**Text provided**
Date: Wed, 14 May 2008 16:05:52 -0700
Subject: memory_hotplug: always initialize pageblock bitmap

Trying to online a new memory section that was added via memory hotplug
sometimes results in crashes when the new pages are added via __free_page.
 Reason for that is that the pageblock bitmap isn't initialized and hence
contains random stuff.  That means that get_pageblock_migratetype()
returns also random stuff and therefore

	list_add(&page->lru,
		&zone->free_area[order].free_list[migratetype]);

in __free_one_page() tries to do a list_add to something that isn't even
necessarily a list.

This happens since 86051ca5eaf5e560113ec7673462804c54284456 ("mm: fix
usemap initialization") which makes sure that the pageblock bitmap gets
only initialized for pages present in a zone.  Unfortunately for hot-added
memory the zones "grow" after the memmap and the pageblock memmap have
been initialized.  Which means that the new pages have an unitialized
bitmap.  To solve this the calls to grow_zone_span() and grow_pgdat_span()
are moved to __add_zone() just before the initialization happens.

**Listing**
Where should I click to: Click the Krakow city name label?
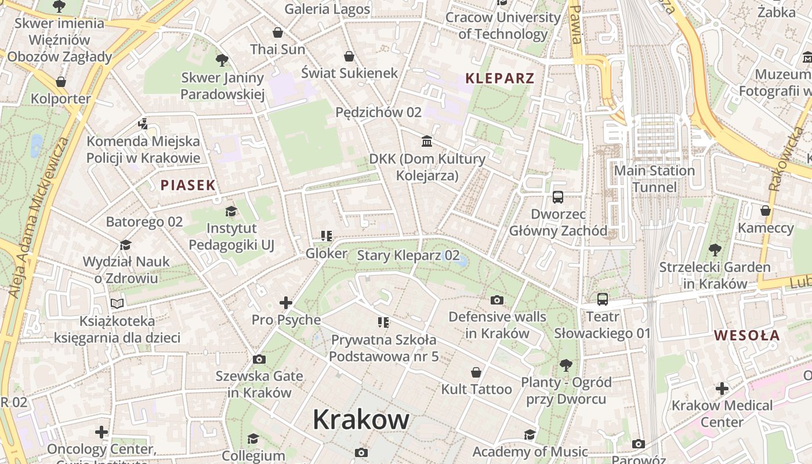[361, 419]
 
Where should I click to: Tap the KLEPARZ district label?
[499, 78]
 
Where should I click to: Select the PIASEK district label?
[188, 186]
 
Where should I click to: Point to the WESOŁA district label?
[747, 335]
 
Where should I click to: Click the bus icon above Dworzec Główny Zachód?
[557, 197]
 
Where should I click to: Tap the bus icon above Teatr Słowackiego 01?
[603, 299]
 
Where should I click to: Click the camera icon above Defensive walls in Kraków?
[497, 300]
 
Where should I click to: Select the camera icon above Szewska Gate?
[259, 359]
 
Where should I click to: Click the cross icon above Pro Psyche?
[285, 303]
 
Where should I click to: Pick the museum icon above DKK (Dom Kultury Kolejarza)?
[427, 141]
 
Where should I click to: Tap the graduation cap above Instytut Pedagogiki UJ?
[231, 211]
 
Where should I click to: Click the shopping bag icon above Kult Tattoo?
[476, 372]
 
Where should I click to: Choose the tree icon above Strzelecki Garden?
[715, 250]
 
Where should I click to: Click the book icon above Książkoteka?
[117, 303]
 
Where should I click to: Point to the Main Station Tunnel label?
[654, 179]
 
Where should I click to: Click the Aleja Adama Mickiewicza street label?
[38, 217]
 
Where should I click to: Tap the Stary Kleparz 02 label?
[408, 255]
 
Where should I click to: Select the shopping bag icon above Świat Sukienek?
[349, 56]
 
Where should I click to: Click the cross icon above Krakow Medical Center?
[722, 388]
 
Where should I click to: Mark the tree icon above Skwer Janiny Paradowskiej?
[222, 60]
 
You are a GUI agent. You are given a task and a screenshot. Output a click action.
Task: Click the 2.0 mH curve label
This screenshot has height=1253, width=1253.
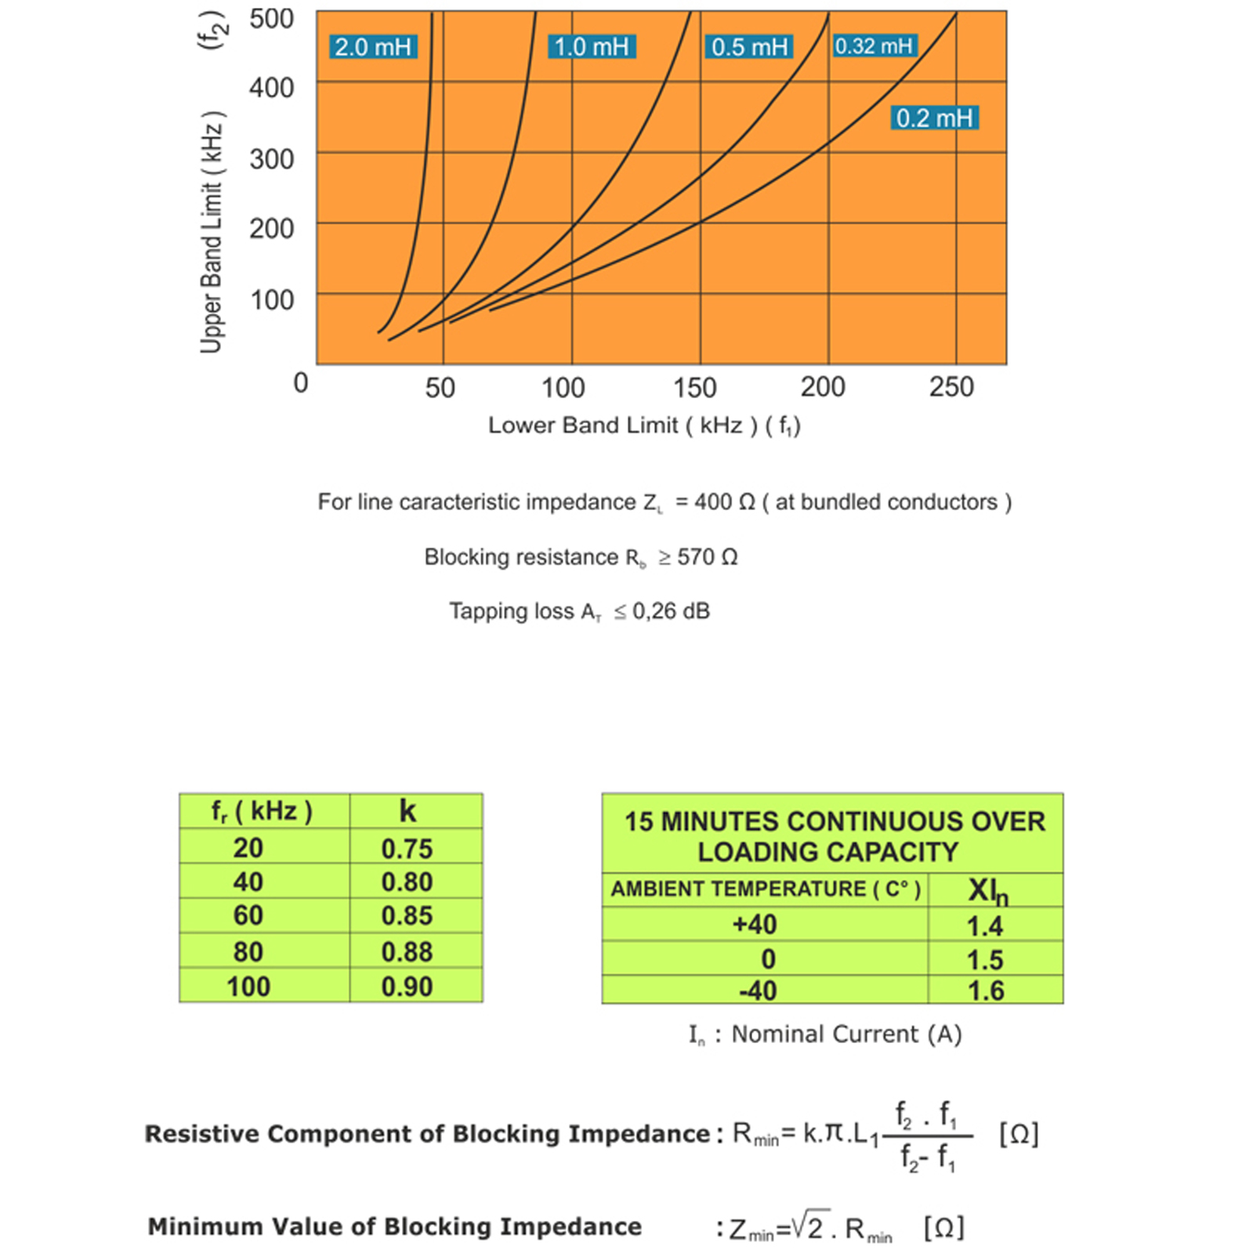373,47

...

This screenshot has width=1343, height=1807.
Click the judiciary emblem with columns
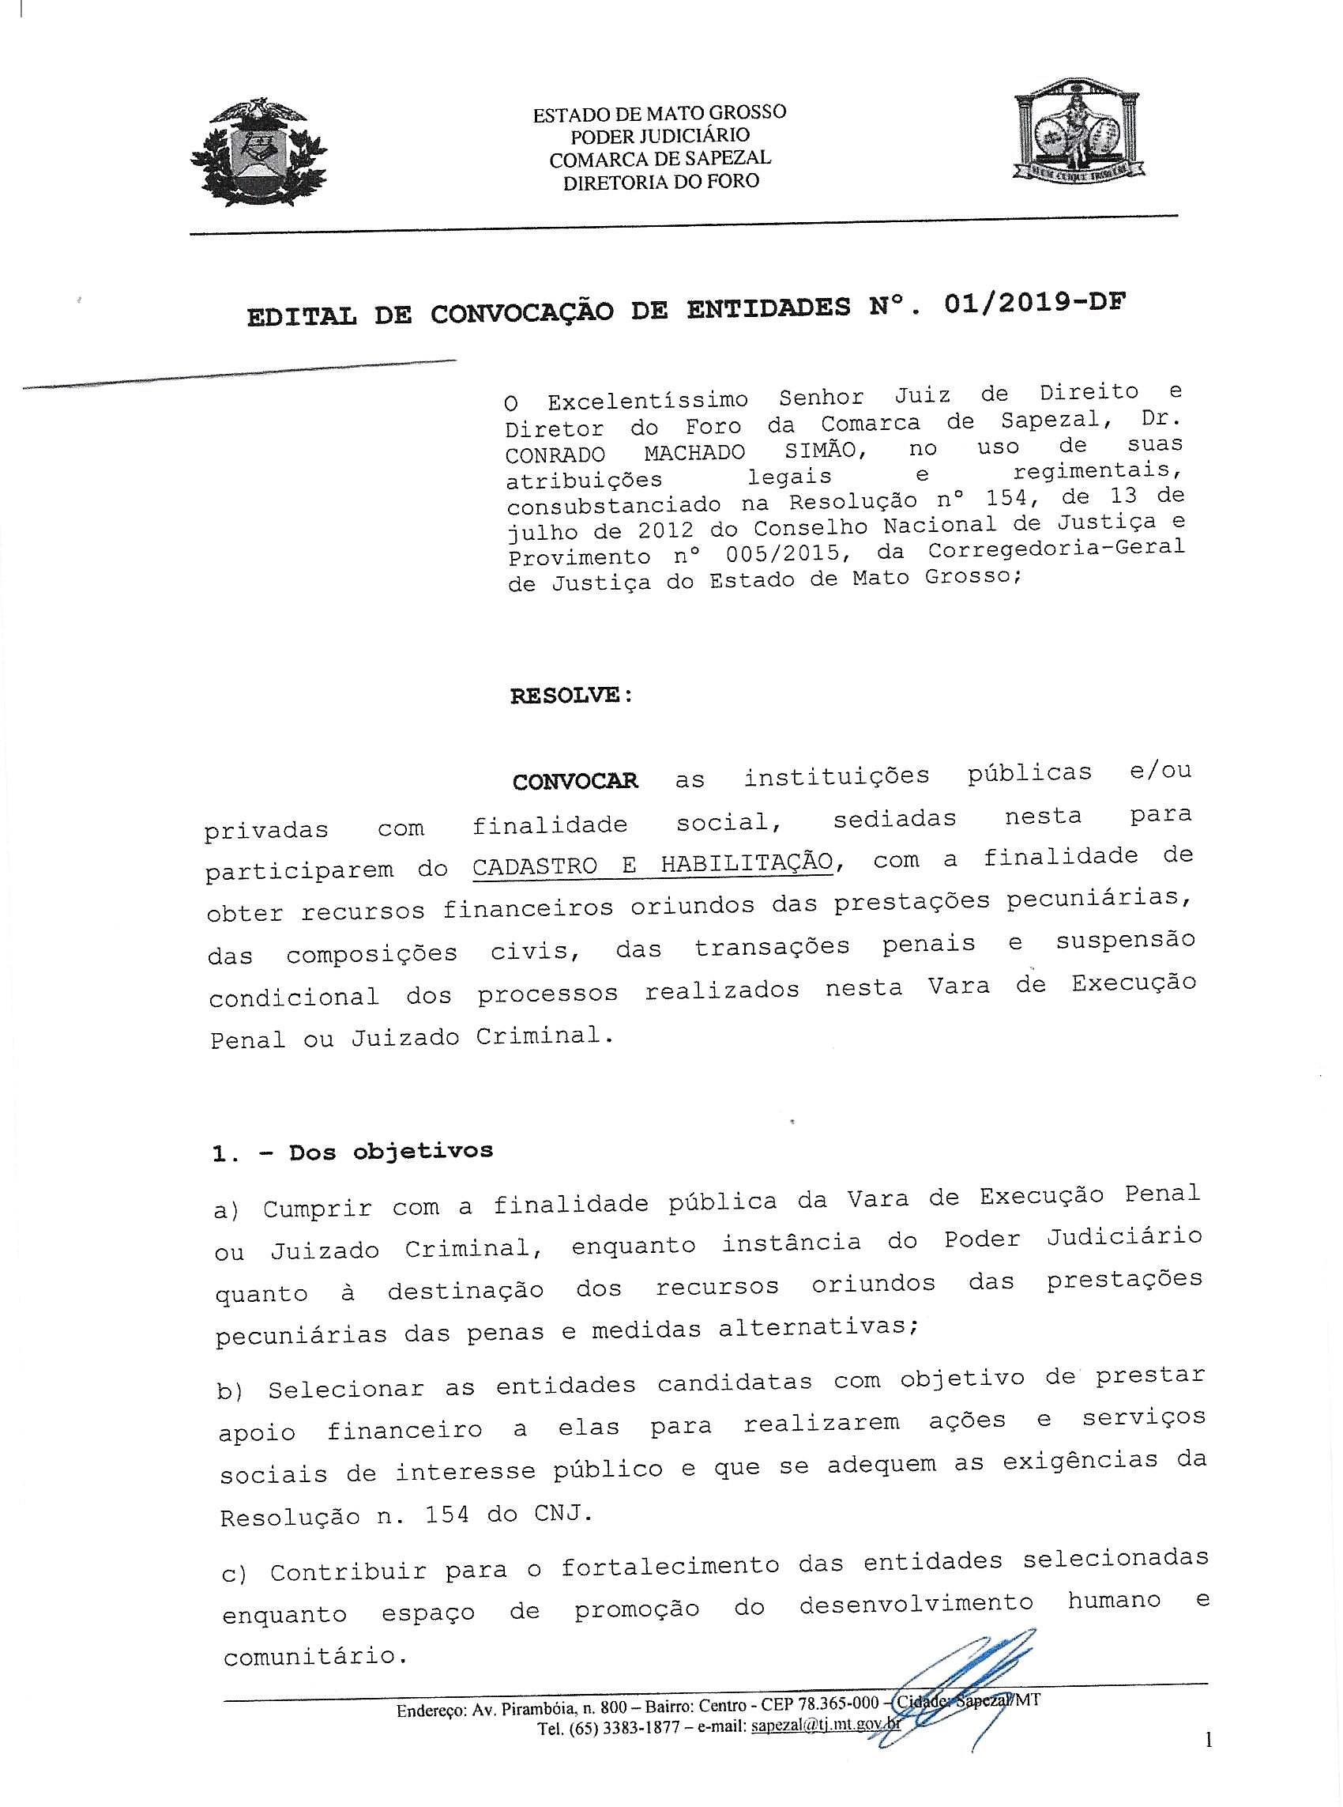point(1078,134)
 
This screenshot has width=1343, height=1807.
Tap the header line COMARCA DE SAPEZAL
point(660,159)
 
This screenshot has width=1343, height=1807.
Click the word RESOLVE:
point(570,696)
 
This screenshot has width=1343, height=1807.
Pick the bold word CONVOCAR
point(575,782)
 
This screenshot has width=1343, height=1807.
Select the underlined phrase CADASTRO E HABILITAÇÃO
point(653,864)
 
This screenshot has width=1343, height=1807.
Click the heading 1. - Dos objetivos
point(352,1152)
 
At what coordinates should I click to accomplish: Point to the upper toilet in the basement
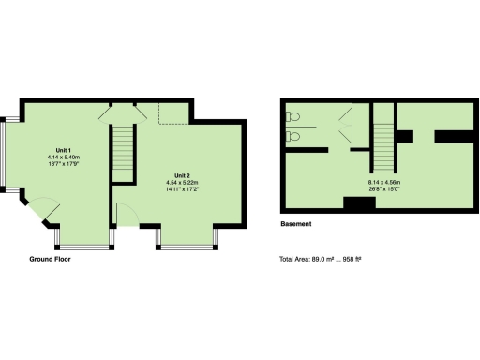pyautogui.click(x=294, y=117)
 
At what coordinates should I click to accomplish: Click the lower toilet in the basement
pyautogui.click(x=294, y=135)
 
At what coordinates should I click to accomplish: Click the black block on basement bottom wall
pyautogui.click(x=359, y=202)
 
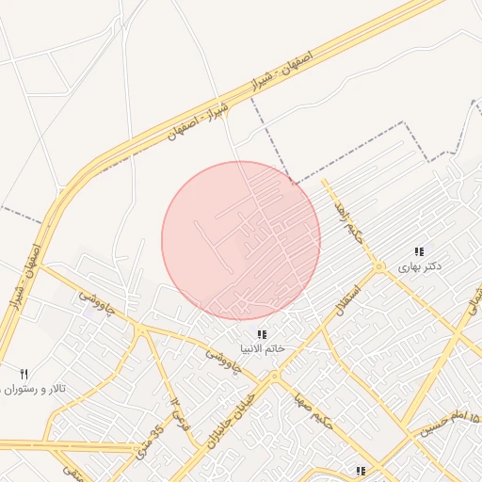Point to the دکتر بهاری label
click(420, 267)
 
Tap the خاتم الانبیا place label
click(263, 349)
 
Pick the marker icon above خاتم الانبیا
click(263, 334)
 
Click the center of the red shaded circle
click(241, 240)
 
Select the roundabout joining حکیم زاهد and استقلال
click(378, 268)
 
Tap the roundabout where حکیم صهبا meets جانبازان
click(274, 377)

* * *

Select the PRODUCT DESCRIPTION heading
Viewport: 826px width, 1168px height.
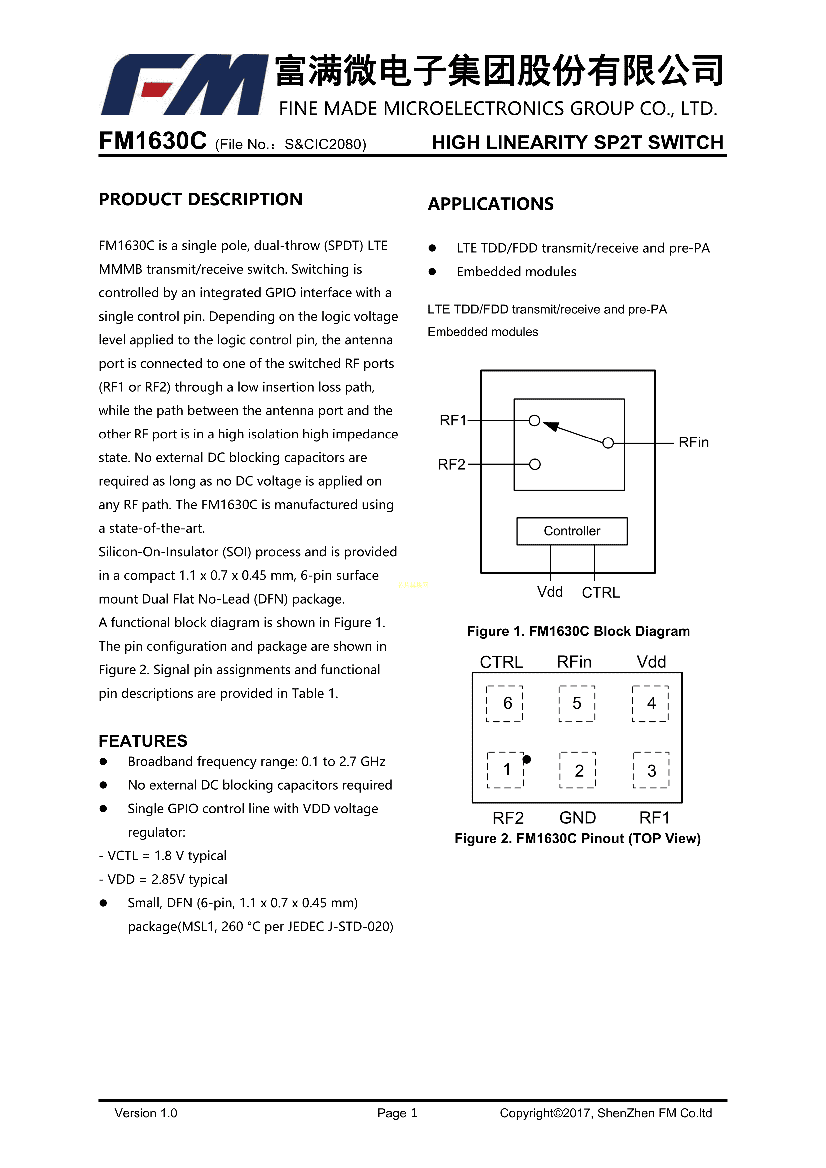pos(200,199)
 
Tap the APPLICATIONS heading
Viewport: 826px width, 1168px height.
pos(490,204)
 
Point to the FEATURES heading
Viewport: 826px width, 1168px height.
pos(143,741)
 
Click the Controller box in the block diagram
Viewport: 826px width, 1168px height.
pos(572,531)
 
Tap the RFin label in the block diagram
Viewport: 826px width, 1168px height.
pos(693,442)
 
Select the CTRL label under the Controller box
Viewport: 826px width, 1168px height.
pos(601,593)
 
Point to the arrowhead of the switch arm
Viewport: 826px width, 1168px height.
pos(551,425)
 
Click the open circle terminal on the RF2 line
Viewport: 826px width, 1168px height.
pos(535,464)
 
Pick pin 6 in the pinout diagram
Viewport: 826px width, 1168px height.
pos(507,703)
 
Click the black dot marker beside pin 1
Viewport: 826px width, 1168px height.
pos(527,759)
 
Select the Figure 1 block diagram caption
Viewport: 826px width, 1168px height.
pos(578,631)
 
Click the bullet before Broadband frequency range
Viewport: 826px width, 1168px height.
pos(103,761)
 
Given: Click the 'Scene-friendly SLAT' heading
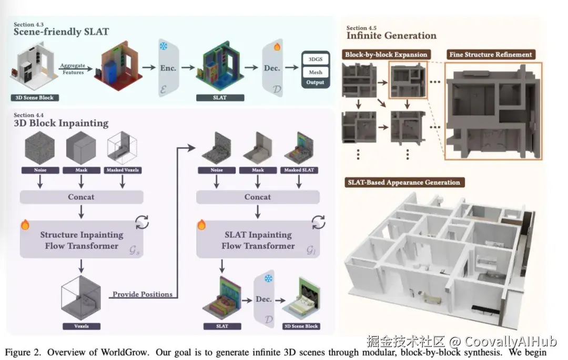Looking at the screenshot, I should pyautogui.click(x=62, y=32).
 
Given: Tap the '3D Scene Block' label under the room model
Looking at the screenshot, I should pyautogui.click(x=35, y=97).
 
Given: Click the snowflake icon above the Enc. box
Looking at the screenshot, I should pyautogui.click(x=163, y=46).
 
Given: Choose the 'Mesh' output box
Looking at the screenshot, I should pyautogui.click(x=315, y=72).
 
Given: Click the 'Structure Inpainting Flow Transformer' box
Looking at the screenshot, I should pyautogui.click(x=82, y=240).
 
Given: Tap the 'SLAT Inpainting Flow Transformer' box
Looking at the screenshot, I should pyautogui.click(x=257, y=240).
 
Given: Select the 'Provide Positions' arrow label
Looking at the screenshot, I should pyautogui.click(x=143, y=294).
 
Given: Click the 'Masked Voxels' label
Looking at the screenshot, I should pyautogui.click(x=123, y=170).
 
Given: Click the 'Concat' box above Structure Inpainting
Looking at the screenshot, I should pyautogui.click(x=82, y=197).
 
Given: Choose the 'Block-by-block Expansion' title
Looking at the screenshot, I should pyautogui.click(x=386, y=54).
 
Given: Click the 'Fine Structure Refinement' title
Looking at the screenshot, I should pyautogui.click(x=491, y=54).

**Work to do**
• A. According to the commit message, why can bringing a hot-added memory section online crash when the new pages are added via __free_page? Answer in one to three sentences.
• B. Write out the commit message word for word, starting with "Trying to online" and going on through "means that get_pageblock_migratetype()".
You won't need the items to do any of this.

**Expected outputs**
• A. The pageblock bitmap for the new pages isn't initialized and holds random data, so get_pageblock_migratetype() also returns random values. As a result, the list_add call in __free_one_page() tries to add the page to something that isn't necessarily a list.

• B.
Trying to online a new memory section that was added via memory hotplug
sometimes results in crashes when the new pages are added via __free_page.
 Reason for that is that the pageblock bitmap isn't initialized and hence
contains random stuff.  That means that get_pageblock_migratetype()